From the participant’s perspective, it is crucial whether a forecast is worth the money or, at least, the time spent to notice them, is a crucial determination. In other words, should the participants rely on other, and in particular, cheaper forecasts, rather than listening to the advice of the firms? The arguably cheapest forecasting method is a naïve forecast. In this method, the participant might stick to the prediction of the average of the last five match days. To assess whether the provided forecasts are at least as good as their naïve counterparts, we apply relative measures of forecast accuracy. First, we calculate Theil’s inequality coefficient, which compares the mean error of the forecasts of interest with the respective number of naïve forecast:

$$\begin{aligned} U=\frac{\frac{1}{T}\sum _{t=1}^{N}e^2_{t}}{\frac{1}{T}\sum _{t=1}^{N}(FP_{t}-FP_{t-1)})^2} \end{aligned}$$
(4)

The closer to zero that Theil’s inequality coefficient (U) ) is, the more accurate the forecast is compared to a naïve forecast. A value higher than one – in contrast – implies that the naïve forecast has greater accuracy.

A related statistic is the mean absolute scaled error of Hyndman and Koehler (2006):

$$\begin{aligned} \text {MASE} = \frac{\frac{1}{T}\sum _{t=1}^T \left| e_{t} \right| }{\frac{1}{T-1} \sum _{t=1}^T \left| FP_{i} - FP_{t-1} \right| } \end{aligned}$$
(5)

This number also includes the relationship with the naïve forecast as a benchmark model but with the benefit a lower level of susceptibility to data. Again, a value under one indicates a more accurate forecast than that of the benchmark model. The difference between U and the MASE reflects the distinction between a quadratic loss function and a linear loss function.
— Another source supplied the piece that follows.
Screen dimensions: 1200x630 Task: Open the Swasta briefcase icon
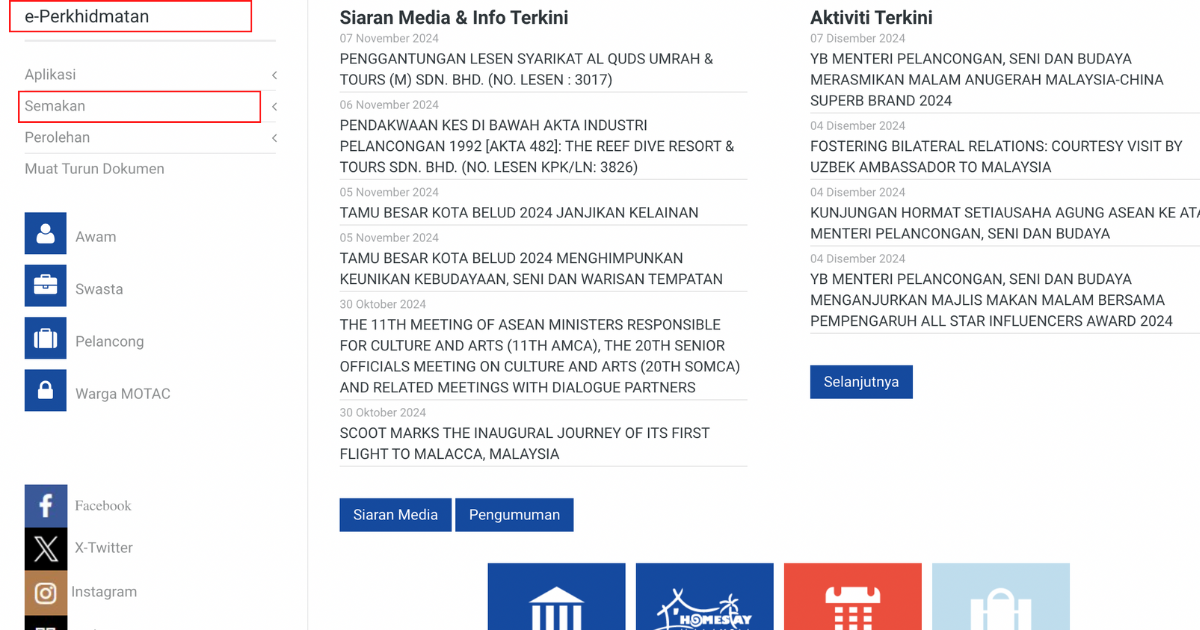click(45, 286)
Hence, in the presence of some large forecast errors, the two numbers may substantially differ.

To formally test for a different type of quality of the predictions, we use the Diebold and Mariano (1995) test. We calculate, based on the forecast error of one provider (\(e_{\text {Provider 1}}\)) and the forecast errors of another provider (\(e_{\text {Provider 2}}\)), the so-called loss differential based on squared errors (\(\overline{d}_t= e^2_{\text {Provider 1}} - e^2_{\text {Provider 2}}\)). The loss differential is subsequently used to build the test statistic (Diebold and Mariano 1995 p. 3):

$$\begin{aligned} DM = \frac{\overline{d}}{\sqrt{[\gamma _0 + 2 \sum _{k=1}^{h-1}\gamma _k]/n}} \end{aligned}$$
(6)

where \(\gamma _k\) represents the autocovariance at lag k. Under the null hypothesis of no difference in forecast accuracy, the statistic follows a standard normal distribution.
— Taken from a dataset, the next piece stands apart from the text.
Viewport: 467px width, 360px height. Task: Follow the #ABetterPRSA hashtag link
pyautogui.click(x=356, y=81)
3.2 Tests for rational forecasts

A substantial number of forecast evaluation techniques refer to the idea of a so-called ‘rational’ forecast. Against this background, we test whether the providers deliver such projections. The notion of a rational forecast is usually split into three features (see, for example, Stekler 2002):

  • A rational forecast should be unbiased. To test for this property, the Mincer and Zarnowitz (1969) regression is a natural starting point. In our case, we estimate the outcome of an athlete’s strength as a function of the predicted score:

    $$\begin{aligned} \text {FP}_i = \beta _0 + \beta _1 \text {FP}^e_i + \epsilon _i \end{aligned}$$
    (7)

    We further test for the hypothesis:

    $$\begin{aligned} H_0 = \left\{ \begin{aligned} \beta _{0}&= 0 \\ \beta _1&= 1 \end{aligned} \right. \end{aligned}$$
    (8)

    If the data reject this hypothesis, the prediction is not rational, since there is a systematic difference between the forecast and the outcome.
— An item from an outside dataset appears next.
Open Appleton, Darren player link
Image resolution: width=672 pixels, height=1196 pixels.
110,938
  • A rational forecast should be weakly efficient. Since the forecast errors of the last period are known, when forming the next expectation, prior forecast errors should not provide any information on the subsequent error. We use a variant of the test that was suggested by Holden and Peel (1990), who indicate estimating the equation:

    $$\begin{aligned} e_i = \gamma _0 + \gamma _1 e_{i,t-1} + \epsilon _i \end{aligned}$$
    (9)

    and testing for

    $$\begin{aligned} H_0 = \left\{ \begin{aligned} \gamma _{0}&= 0 \\ \gamma _1&= 0 \end{aligned} \right. \end{aligned}$$
    (10)

    This approach is used to test, as the Mincer and Zarnowitz (1969) regression, for unbiasedness (\(H_0: \gamma _0=0\)) and any information content of the lagged forecast errors for the recent ones (\(H_0: \gamma _1=0\)). If this hypothesis cannot be rejected, then the prediction is called weakly efficient.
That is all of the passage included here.